Five paintings on paper (the largest works on view besides the dogs) are hung below the shelf of objects, perhaps at dog’s eye view. This would be fitting for Winters, creator and performer of many characters including Bob E., who tried in vain to make small monuments for everyone in the world. These low-hung portraits depict symbolic heads—and one tree—floating in alternating colored washes. One head floating above a black, bean-shaped body wears a pointed pink hat. His caption, on a lavender slip of paper says, “I will make you rich.” He is clearly a fool.
Even before one takes in the dogs and the low hanging portraits, it is likely that s/he has spent some time tracing the ledge, reading, walking, and looking. The journey is punctuated by imaginary place names: Island of Bad Sandwiches, Comparative Forest, Straights of Loose Screws, printed in half-inch sans serif type on slips of paper and washed with a bit of watercolor. They are arranged in staggered formation with longer bits of prose poems and snippets of stories set in slightly smaller type. Memories, imagined places and dreamscapes, or more likely some combination of the three, together, they form a portrait of the artist as a man who has moved through the world as a shaman and a laborer of art, constantly producing as if it were piecework.

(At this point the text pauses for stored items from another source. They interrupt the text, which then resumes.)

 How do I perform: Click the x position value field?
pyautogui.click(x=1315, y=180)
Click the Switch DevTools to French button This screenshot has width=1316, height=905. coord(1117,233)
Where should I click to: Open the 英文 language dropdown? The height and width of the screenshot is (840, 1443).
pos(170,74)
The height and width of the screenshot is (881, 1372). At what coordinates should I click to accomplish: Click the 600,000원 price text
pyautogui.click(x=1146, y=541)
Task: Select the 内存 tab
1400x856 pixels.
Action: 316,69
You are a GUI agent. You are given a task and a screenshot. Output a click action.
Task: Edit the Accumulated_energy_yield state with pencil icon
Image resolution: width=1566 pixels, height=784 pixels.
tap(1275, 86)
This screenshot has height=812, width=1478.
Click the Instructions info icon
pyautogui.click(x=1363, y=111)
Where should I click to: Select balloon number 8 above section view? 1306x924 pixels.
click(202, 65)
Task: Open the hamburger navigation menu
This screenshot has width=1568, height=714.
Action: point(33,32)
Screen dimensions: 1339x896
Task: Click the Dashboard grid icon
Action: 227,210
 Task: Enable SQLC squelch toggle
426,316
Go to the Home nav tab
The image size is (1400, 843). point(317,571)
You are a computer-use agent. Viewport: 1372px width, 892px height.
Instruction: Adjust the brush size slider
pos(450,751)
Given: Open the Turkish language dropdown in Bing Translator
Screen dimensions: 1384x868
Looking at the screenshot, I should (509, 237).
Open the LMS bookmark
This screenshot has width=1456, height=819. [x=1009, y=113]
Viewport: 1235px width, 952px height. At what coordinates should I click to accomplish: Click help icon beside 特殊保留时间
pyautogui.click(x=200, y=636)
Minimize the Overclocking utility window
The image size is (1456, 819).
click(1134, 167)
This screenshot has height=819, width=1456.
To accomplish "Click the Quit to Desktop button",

Free Standing Sentence is a display of the archetypes that fill the artist’s mind, given physical presence in the form of printed words, images, and figurines. Like all dreams, its symbolism is personal as well as collective: recast toy bunny heads, ceramic leaves with a light splattering of glaze, figurines wearing small paper hats, miniatures of classical baroque sculptures, a sculpture of the artist himself, beard flowing, palms together in front of his heart. The portraits and landscapes are deceptively simple, fronts for endless association. One is a green cartoon head, the next a gas station in the middle of nowhere, all seemingly achieved in a few strokes, and likely calling up different meanings for each viewer. Poems and drawings are free standing on cardholder pins stuck in colored play dough. Some items are stacked on brightly painted blocks of wood to bring them to satisfactory height in relation to adjacent objects.
Since the 1970s, Winters’ performances and installations have often depended on direct participation from his audiences. While Free Standing Sentence is neither a live performance nor an obvious manifestation of Relational Aesthetics, it is in every way relational. Objects, words, and images are each self-contained instances, yet their meaning arises in the spaces between and around them. And because the specifics of personal memory are always set in history, global events seep in. The show opened on November 13, the night of the coordinated attacks in Paris. A poem perched on red play dough moorings stacked on a block of wood painted International Orange reads:
I am thinking of a time I was in Paris it was early morning and the rooftops were wet / Morning fog and a stray goat in the street a picture etched ineffable and complete / My life is made of these capsules not all sweet some dark like poison water
The poem would have meant something different the day before because, as the scientists discovered, recognition of metaphor is based in embodied experience. Likewise, each image, sculpture, and phrase arranged in Free Standing Sentence is a dependent clause, waiting to be activated (like a dog waits for a seat at the dining table) in the mind of the walking viewer.